• **Alıntı**
📣 🎉 Üretim Bandı & Brick Institute Ürün Yönetimi Raporu 2023 için veri topluyoruz. RAPORLAR menüsünden katkıda bulunabilirsiniz! 📣 🎉

Bağlantı Kopyalandı!

Bülten #9: Çalıştığın işi sevmek

Çalıştığın işi sevmek

Bültene hoş geldin 👋

Bu sayıda çalıştığımız işi sevmekle alakalı konulara kafa yorduk: iyi bir ürün kültürüyle yönetilen organizasyonlarda neler olmalı, ekipçe işin sevildiği bir ortam yaratmak için ne yapmalı, ürün yönetiminin nesini seviyoruz, ürün yönetimi alanına girmeden önce neleri bilsek iyi olur gibi konuları toparladık, topluluk içinde de mini röportajlar yaptık ve farklı görüşlere yer vermeye çalıştık.

İyi internetler,
Burcu

Duyurular

  • Eğitim 🏫: Ürün Yöneticileri için Veri Analizi Eğitimi – İnceleyin

Ürün geliştirirken veriye dayalı hareket edebilmek için önce veriyi doğru bir şekilde okuyup, anlamlandırabilmek gerekir. Bu eğitimde, ürün yöneticisi olarak veriyi anlamlandırabilmeniz için veri analizinin ne olduğunun, veri biliminin temellerinin ve veri anlamlandırma tekniklerinin üzerinden geçeceğiz.

Hatırlatma: Üretim Bandı Slack! 🎉

Slack’te her geçen gün daha aktifiz: Podcast bölümlerini ilk elden Slack’ten duyuruyoruz, üyelerimiz de ilk elden iş ilanlarını buradan paylaşıyor. Birçok konuda sorular sorup cevaplar alabildiğimiz bir platform olma yolundayız, soruların veya bildiğin konularda topluluğa katkı sağlayabilecek cevapların için bekliyoruz:

Slack Grubumuza Katıl


Konu başlıkları

  1. Çalıştığın işi sevmek

  2. Katalizörler: ekip, organizasyon, kültür

  3. Ürün yönetiminin keyifli yanları

  4. Ürün yönetimine yeni başlayacaklara tavsiyeler


1. Çalıştığın işi sevmek

Why We Should Bring Our Dogs To Work - YouTube

Birçoğumuzun okuduğu bölümden başka alanlarda çalışmayı seçtiği, ya da üniversite eğitimini almadan/bitirmeden, iş bulabildiği yerden çalışmaya başladığı bir dönemde yaşıyoruz. Mevcut eğitim sistemleri dünyanın değişimine ayak uydurmakta hızlı davranamıyor ve bir açıdan eskilere göre şanslıyız: Ayak uydurmayı kolaylaştıran başka yöntemler bu açığı kapatıyor, birçok insan online olarak tamamladığı programlar ya da kurslar sayesinde ilgi duyduğu alana yönelebilmeye ve bu alanda çalışarak para kazanabilmeye başladı.

• **Sağlanan Bilgiler**
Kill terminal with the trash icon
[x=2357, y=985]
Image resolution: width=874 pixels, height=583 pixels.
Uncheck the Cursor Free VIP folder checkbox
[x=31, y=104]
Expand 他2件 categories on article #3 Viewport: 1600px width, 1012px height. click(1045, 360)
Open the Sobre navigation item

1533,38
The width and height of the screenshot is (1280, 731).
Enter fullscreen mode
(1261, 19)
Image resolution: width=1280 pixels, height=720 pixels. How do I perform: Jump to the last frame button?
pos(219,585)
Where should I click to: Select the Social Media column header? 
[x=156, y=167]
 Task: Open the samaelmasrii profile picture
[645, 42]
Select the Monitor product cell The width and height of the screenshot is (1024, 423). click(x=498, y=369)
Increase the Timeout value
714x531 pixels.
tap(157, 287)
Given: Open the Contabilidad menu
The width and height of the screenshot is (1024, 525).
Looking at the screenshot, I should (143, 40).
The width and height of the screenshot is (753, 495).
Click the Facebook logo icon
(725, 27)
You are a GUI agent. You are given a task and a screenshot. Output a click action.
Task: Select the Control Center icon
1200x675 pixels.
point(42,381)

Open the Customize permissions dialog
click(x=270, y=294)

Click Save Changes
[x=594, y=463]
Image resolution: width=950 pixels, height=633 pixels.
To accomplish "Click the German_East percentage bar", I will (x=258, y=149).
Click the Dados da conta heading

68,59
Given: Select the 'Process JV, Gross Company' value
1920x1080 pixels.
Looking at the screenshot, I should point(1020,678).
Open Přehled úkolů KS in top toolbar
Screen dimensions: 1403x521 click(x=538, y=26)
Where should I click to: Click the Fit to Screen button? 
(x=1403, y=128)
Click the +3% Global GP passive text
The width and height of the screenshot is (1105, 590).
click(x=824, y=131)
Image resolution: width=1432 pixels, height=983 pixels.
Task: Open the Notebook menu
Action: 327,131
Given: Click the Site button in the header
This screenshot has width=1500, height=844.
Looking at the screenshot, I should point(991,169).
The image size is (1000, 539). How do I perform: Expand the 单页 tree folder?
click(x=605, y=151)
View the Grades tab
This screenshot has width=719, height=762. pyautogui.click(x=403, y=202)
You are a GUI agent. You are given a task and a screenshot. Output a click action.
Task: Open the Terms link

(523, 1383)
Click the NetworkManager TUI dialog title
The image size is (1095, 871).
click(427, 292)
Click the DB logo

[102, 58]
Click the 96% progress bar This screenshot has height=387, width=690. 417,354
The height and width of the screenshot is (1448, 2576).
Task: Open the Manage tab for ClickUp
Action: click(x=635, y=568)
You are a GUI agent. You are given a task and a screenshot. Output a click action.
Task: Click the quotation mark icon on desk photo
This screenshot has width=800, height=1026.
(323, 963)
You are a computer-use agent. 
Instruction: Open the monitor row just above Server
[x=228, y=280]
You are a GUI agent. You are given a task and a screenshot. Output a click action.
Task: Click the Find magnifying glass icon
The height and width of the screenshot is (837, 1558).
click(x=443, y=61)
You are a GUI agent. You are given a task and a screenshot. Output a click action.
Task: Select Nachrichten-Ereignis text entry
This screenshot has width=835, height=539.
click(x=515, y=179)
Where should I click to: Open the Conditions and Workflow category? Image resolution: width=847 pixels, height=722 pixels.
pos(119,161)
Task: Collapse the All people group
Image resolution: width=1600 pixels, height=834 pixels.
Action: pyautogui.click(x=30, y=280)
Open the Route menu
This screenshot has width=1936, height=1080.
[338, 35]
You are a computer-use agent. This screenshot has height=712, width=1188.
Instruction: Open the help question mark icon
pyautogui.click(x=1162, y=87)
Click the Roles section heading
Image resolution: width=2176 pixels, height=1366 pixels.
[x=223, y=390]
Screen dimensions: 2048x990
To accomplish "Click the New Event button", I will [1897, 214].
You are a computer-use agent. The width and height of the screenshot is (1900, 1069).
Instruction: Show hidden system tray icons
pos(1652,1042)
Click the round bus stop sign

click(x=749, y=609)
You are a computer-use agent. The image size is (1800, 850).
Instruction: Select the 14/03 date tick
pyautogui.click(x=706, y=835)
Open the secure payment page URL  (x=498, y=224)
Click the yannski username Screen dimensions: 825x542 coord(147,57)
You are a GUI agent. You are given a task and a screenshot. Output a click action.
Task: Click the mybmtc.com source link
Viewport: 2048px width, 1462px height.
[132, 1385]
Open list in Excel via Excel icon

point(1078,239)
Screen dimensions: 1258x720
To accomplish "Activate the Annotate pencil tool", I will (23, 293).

• **Hedefler**
A - Bültene göre günümüzde eskilere kıyasla neden şanslı olduğumuzu bir ila üç cümleyle açıklayınız.
B - Bültendeki "Ürün geliştirirken veriye dayalı hareket edebilmek için önce veriyi doğru bir şekilde okuyup, anlamlandırabilmek gerekir." cümlesini İngilizceye çeviriniz.
C - Bültende "Bu sayıda çalıştığımız işi sevmekle" sözleriyle başlayan paragrafı, ana bilgilerini koruyarak madde listesi hâlinde yeniden yazınız.
Sağlanan bilgiler, alıntıdan bağımsız ayrı bir materyaldir.

• **Verilen Yanıtlar**
A - Mevcut eğitim sistemleri dünyanın değişimine hızla ayak uyduramasa da ayak uydurmayı kolaylaştıran başka yöntemler bu açığı kapatıyor. Birçok insan, online olarak tamamladığı programlar ya da kurslar sayesinde ilgi duyduğu alana yönelebiliyor ve bu alanda çalışarak para kazanabiliyor.

B - To be able to act based on data while developing a product, one must first be able to read and make sense of the data correctly.

C -
Bu sayının konusu çalıştığımız işi sevmektir. Ele alınan konular:
- İyi bir ürün kültürüyle yönetilen organizasyonlarda bulunması gerekenler
- Ekipçe işin sevildiği bir ortam yaratmak için yapılması gerekenler
- Ürün yönetiminin sevilen yanları
- Ürün yönetimi alanına girmeden önce bilinmesinde yarar olan konular
- Topluluk içinde yapılan mini röportajlar ve farklı görüşler